■ Tasks to perform ■
- a) Reproduce the passage of the PageUptodate patch email starting at "Many places that" and ending at "for the future.".
- b) Answer these questions using the PageUptodate patch email.
(i) On which architecture is the change said to be a noop apart from the compiler barrier?
(ii) Which barrier does the fix place before SetPageUptodate?
(iii) Who suggested executing smp_rmb() only when the page is actually uptodate?

■ Source text ■
-*-*-

From: Nick Piggin <npiggin@suse.de>
To: Andrew Morton <akpm@linux-foundation.org>,
Hugh Dickins <hugh@veritas.com>,
Linux Memory Management List <linux-mm@kvack.org>
Cc: Benjamin Herrenschmidt <benh@kernel.crashing.org>
Subject: [patch] mm: fix PageUptodate memory ordering bug
Date: Tue, 18 Dec 2007 02:26:32 +0100 [thread overview]
Message-ID: <20071218012632.GA23110@wotan.suse.de> (raw)
Hi,
Here is another version of this fix. It is now much simpler in that no
filesystems have to be audited and changed to SetPageUptodate under page
lock. It also only executes the smp_rmb() conditionally if the page is
actually uptodate as suggested by Hugh. I guess this will be a win on most
architectures with out of order loads, but I don't know... maybe the
branch will be worse. On x86 it is a noop (except the compiler barrier).
---
After running SetPageUptodate, preceeding stores to the page contents to
actually bring it uptodate may not be ordered with the store to set the page
uptodate.
Therefore, another CPU which checks PageUptodate is true, then reads the
page contents can get stale data.
Fix this by having an smp_wmb before SetPageUptodate, and smp_rmb after
PageUptodate.
Many places that test PageUptodate, do so with the page locked, and this
would be enough to ensure memory ordering in those places if SetPageUptodate
were only called while the page is locked. Unfortunately that is not always
the case for some filesystems, but it could be an idea for the future.

-*-*-

■ Extracted records ■
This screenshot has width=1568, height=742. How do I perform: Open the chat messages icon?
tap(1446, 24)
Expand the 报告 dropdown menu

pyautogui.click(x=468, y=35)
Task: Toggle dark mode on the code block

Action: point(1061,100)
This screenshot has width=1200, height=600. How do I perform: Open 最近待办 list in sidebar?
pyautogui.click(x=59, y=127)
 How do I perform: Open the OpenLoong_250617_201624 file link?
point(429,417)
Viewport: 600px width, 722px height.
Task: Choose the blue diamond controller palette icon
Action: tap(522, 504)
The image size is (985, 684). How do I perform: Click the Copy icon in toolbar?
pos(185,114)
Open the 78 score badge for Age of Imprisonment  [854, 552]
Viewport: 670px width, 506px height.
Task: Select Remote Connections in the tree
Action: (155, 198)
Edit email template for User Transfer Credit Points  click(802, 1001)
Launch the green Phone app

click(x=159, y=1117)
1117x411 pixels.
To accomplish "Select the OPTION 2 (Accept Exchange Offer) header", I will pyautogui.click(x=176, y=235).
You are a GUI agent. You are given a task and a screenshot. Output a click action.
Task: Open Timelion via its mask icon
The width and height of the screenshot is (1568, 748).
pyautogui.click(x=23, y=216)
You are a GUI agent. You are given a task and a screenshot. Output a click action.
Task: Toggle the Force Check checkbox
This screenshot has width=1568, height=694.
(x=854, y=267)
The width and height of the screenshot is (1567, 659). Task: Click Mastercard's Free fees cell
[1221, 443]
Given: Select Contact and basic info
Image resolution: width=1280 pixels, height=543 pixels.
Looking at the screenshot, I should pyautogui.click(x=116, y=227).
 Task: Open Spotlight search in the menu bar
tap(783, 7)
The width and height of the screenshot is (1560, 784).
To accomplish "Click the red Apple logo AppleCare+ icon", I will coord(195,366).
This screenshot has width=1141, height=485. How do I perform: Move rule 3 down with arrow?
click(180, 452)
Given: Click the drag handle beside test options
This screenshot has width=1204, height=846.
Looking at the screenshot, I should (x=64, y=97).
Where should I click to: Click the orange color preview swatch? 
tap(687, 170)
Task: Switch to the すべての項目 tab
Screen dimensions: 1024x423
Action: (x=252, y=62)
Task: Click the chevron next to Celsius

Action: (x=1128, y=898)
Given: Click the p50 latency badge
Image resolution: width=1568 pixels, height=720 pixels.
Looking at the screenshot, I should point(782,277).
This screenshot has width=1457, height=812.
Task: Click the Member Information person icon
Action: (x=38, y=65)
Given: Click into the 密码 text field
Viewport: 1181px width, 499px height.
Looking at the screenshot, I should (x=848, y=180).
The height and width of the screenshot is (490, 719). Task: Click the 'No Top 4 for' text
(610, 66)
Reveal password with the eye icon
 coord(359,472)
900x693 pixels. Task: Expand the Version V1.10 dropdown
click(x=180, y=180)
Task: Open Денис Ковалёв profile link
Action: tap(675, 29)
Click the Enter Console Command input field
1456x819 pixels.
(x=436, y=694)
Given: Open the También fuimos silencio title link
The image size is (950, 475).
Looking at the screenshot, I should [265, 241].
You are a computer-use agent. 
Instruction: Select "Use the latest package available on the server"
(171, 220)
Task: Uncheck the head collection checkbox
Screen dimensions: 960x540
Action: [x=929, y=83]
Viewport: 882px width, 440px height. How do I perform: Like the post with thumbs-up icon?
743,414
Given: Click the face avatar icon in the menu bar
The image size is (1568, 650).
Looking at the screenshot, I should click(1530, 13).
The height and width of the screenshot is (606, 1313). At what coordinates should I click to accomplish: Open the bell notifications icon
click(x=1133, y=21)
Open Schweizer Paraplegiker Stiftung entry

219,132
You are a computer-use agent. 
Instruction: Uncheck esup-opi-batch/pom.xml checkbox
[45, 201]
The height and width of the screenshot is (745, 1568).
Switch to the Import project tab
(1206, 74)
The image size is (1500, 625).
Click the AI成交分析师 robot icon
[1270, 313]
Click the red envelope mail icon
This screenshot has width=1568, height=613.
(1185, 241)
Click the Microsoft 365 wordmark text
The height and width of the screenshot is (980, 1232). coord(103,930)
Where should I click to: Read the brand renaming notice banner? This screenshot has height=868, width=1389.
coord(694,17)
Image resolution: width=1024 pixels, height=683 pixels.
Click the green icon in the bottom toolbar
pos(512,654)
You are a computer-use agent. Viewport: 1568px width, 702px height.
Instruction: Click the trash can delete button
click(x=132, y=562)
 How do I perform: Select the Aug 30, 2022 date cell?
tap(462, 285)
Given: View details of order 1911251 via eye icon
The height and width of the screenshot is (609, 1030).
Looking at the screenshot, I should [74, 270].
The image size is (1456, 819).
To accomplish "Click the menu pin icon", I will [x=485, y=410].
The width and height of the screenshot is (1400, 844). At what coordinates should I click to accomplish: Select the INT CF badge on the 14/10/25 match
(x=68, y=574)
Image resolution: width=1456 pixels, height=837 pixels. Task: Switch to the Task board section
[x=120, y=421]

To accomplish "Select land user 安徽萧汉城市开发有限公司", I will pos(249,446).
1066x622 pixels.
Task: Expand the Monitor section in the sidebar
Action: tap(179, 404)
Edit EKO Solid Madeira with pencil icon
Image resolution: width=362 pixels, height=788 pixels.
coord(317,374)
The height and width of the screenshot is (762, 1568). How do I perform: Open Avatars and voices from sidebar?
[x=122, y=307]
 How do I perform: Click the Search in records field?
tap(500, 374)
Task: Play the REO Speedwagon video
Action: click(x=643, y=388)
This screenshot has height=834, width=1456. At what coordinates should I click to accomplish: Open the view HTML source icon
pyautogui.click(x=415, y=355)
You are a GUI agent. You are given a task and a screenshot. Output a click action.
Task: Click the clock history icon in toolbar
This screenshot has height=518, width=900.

-*-*-

■ Exercise responses ■
- a)
Many places that test PageUptodate, do so with the page locked, and this
would be enough to ensure memory ordering in those places if SetPageUptodate
were only called while the page is locked. Unfortunately that is not always
the case for some filesystems, but it could be an idea for the future.

- b)
(i) x86
(ii) smp_wmb
(iii) Hugh